Beda utamanya ada di shot on target
Total tembakan kedua tim tidak terpaut jauh: Norway 12, Iraq 11. Kalau hanya melihat volume, laga ini bisa terlihat lebih seimbang daripada skor akhirnya.
Tapi begitu masuk ke tembakan tepat sasaran, jaraknya langsung jelas. Norway unggul 5-1. Inilah alasan skor bisa melebar. Iraq cukup sering mencoba, tapi terlalu sedikit yang benar-benar memaksa penyelamatan.
Norway juga memegang 61.3% possession dan unggul corner 5-2. Mereka bukan hanya lebih klinis, tapi juga lebih sering mengontrol wilayah permainan.
Iraq hampir menyamai volume tembakan, tapi Norway jauh lebih tajam saat bola benar-benar mengarah ke gawang.
Haaland membuat momen kecil jadi besar
Gol pertama Haaland datang pada menit 29. Setelah Iraq menyamakan lewat sundulan Aymen Hussein di menit 39, Haaland mencetak gol kedua empat menit kemudian. Urutan ini penting karena Norway tidak membiarkan tekanan balik Iraq bertahan lama.
ESPN mencatat dua gol itu sebagai gol Piala Dunia pertama Haaland. Untuk pemain sebesar dia, momen pembuka seperti ini langsung mengubah nada turnamen Norway.
Norway menutup laga dari bola mati dan tekanan akhir
Leo Ostigard memperbesar skor lewat sundulan pada menit 76. Lalu own goal Aymen Hussein di 90+6 membuat skor menjadi 4-1.
Detail itu menunjukkan bagaimana tekanan Norway tidak berhenti setelah unggul.
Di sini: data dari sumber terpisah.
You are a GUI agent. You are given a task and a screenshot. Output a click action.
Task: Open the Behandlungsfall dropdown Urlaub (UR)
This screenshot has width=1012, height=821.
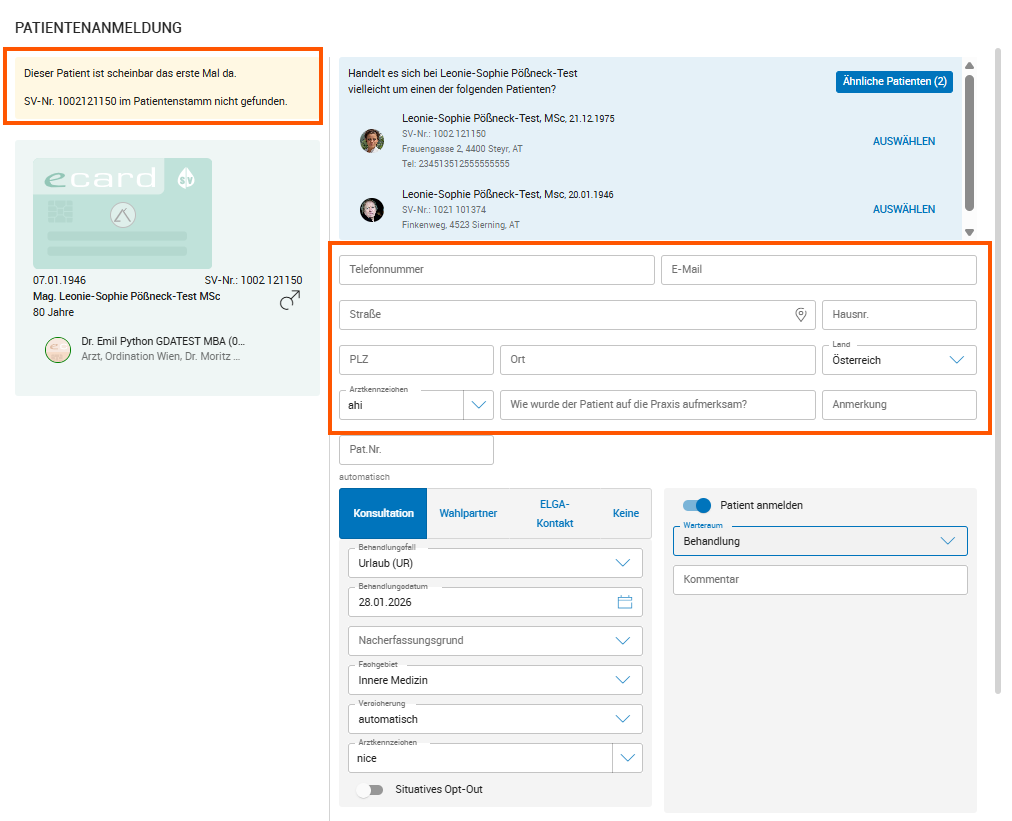(624, 563)
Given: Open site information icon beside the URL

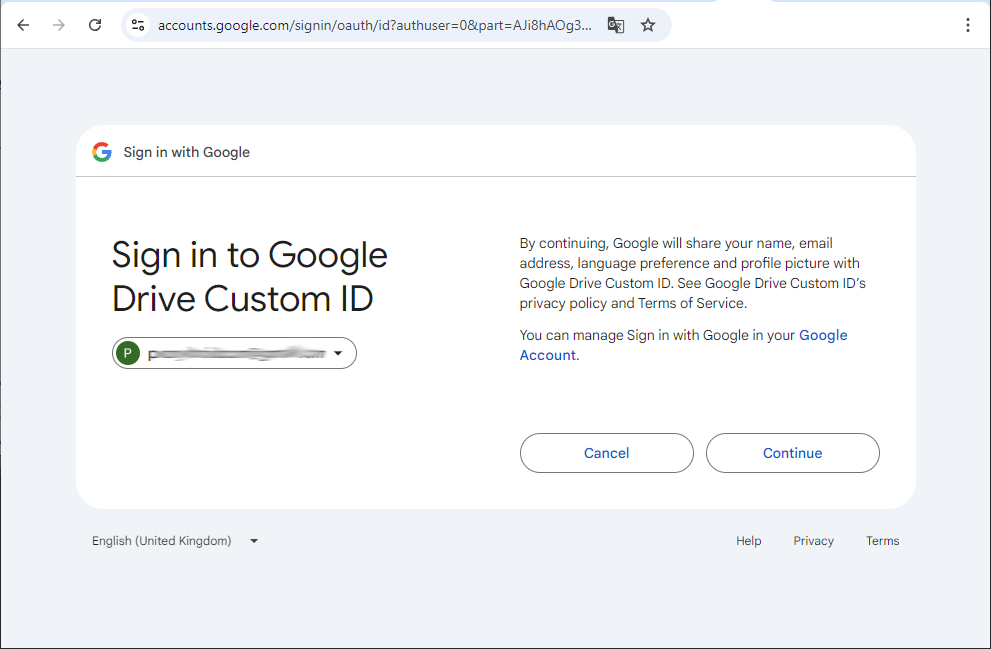Looking at the screenshot, I should (x=138, y=25).
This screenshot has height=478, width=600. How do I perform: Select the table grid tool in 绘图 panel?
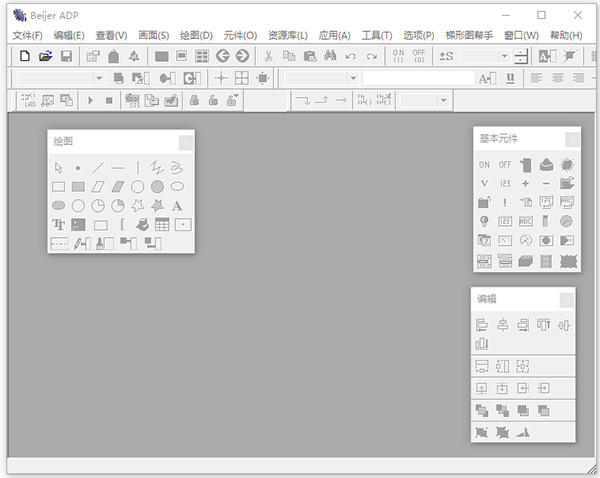162,225
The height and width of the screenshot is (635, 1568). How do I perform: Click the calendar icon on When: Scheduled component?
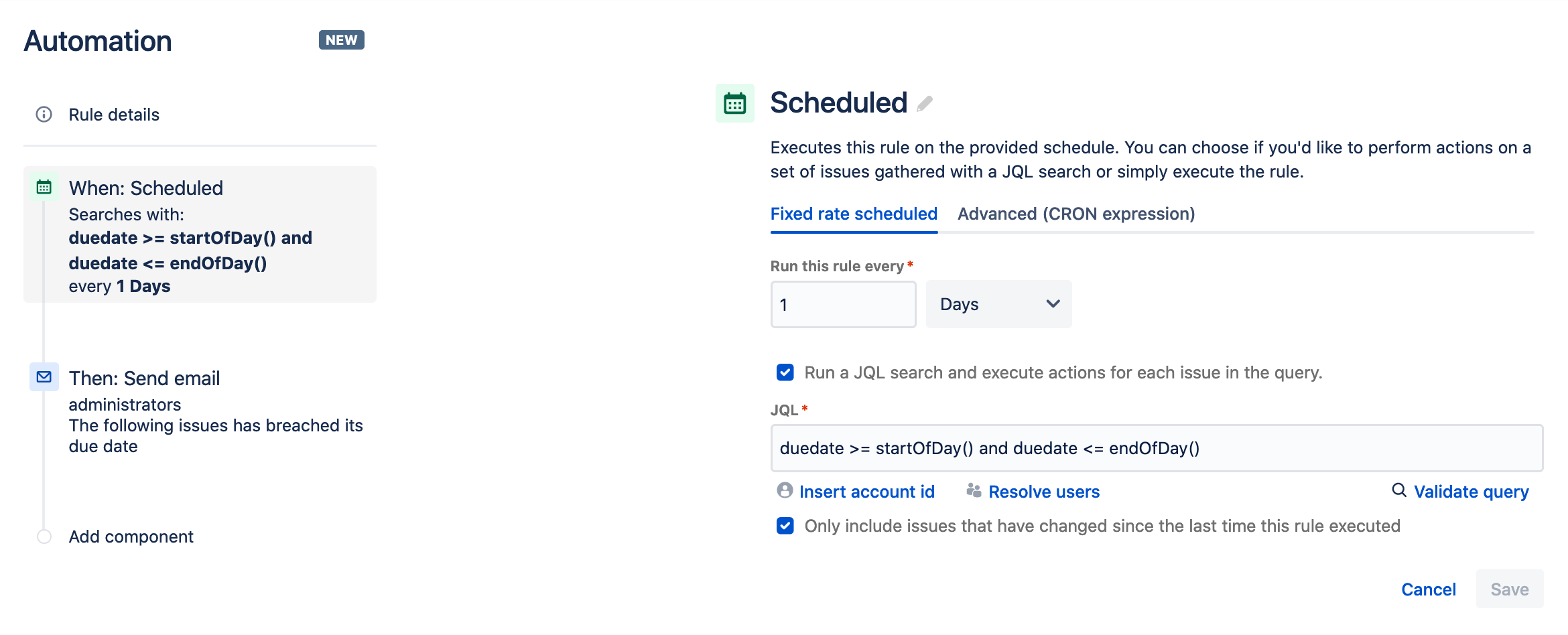(44, 188)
Mereka tetap membawa bola ke area berbahaya, memaksa duel, dan akhirnya mendapat gol tambahan dari situasi yang membuat pertahanan Iraq terus bekerja.
Apa artinya ke depan
Untuk Norway, ini modal ideal: menang besar, Haaland langsung mencetak dua gol, dan struktur permainan cukup stabil untuk mengendalikan laga setelah sempat disamakan.
Untuk Iraq, skor 1-4 terlihat berat, tapi total tembakan 11 menunjukkan mereka bukan tanpa serangan. Masalah yang harus dibenahi adalah kualitas akhir. Melawan tim dengan finisher seperti Haaland, satu shot on target hampir pasti tidak cukup.
Sumber dan catatan
Tulisan ini diringkas dari catatan internal Camus dan sumber publik yang tersedia saat produksi konten.